Pea Ricotta Pasta with Mint (Printable)

Delight in tender pasta with sweet peas, creamy ricotta, and crisp mint for a fresh meal.

# What You'll Need:

→ Pasta

01 - 12 oz short pasta such as penne, fusilli, or orecchiette
02 - Salt for pasta water

→ Vegetables

03 - 1 2/3 cups fresh or frozen peas
04 - 2 cloves garlic, finely chopped
05 - Zest of 1 unwaxed lemon

→ Dairy

06 - 1 cup ricotta cheese
07 - 1/2 cup grated Parmesan cheese, plus extra to serve

→ Herbs & Seasonings

08 - 3 tablespoons fresh mint leaves, finely chopped
09 - 2 tablespoons extra-virgin olive oil
10 - Freshly ground black pepper to taste

# How to Make It:

01 - Bring a large pot of salted water to a boil.
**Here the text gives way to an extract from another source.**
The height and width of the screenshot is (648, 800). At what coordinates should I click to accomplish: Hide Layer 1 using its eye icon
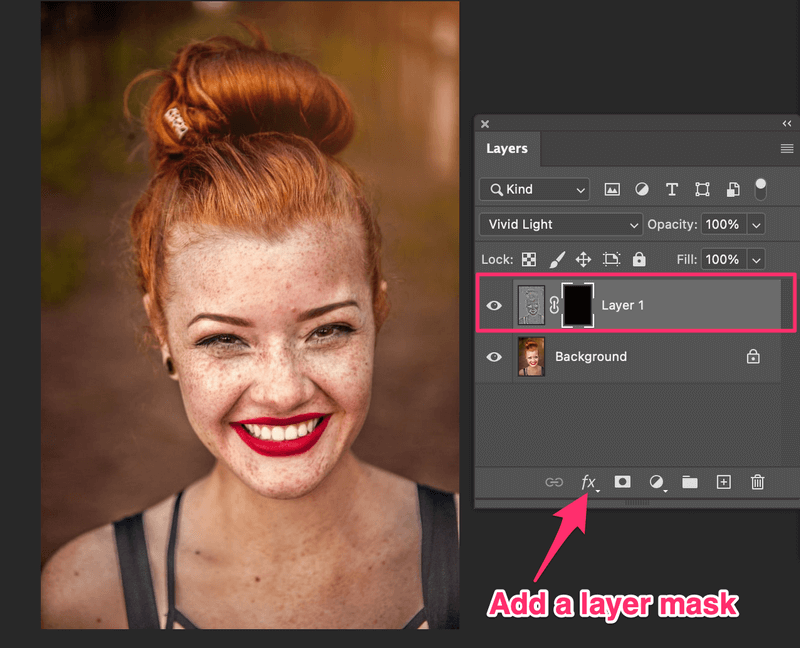[x=494, y=305]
Add the pasta and cook according to package instructions until al dente. Reserve 1 cup of the cooking water, then drain the pasta in a colander.
02 - While the pasta cooks, heat the olive oil in a large pan over medium heat. Add the garlic and cook for 1 minute until fragrant.
03 - Add the peas to the pan and cook for 2 to 3 minutes, slightly longer if using frozen peas, until bright and just tender.
04 - Add the drained pasta to the pan with the peas. Toss to combine.
05 - Remove from the heat. Stir in the ricotta, lemon zest, Parmesan, and half of the chopped mint. Add enough reserved pasta water to create a creamy sauce that coats the pasta.
06 - Season with salt and plenty of black pepper. Divide among plates and sprinkle with the remaining mint and extra Parmesan.

# Expert Tips:

01 -
  • Ready in under 30 minutes, which means weeknight dinner without the stress.
  • The ricotta melts into a silky sauce that tastes restaurant-quality but requires zero technique.
  • Fresh mint and lemon zest give you that bright spring feeling no matter the season.
02 -
  • Never stir the ricotta into the pan while it's on the heat or you'll end up with curds instead of sauce—I learned this the hard way, and now I always pull the pan away first.
  • The pasta water is pure magic here; its starch is what transforms everything into a coating sauce, so save it before you drain.
03 -
  • Grate your Parmesan fresh right before using, because pre-grated cheese has anti-caking agents that prevent it from melting smoothly into the sauce.
  • If your ricotta seems dry or grainy, stir it with a fork and add a splash of milk before mixing it in—this guarantee creamy results every single time.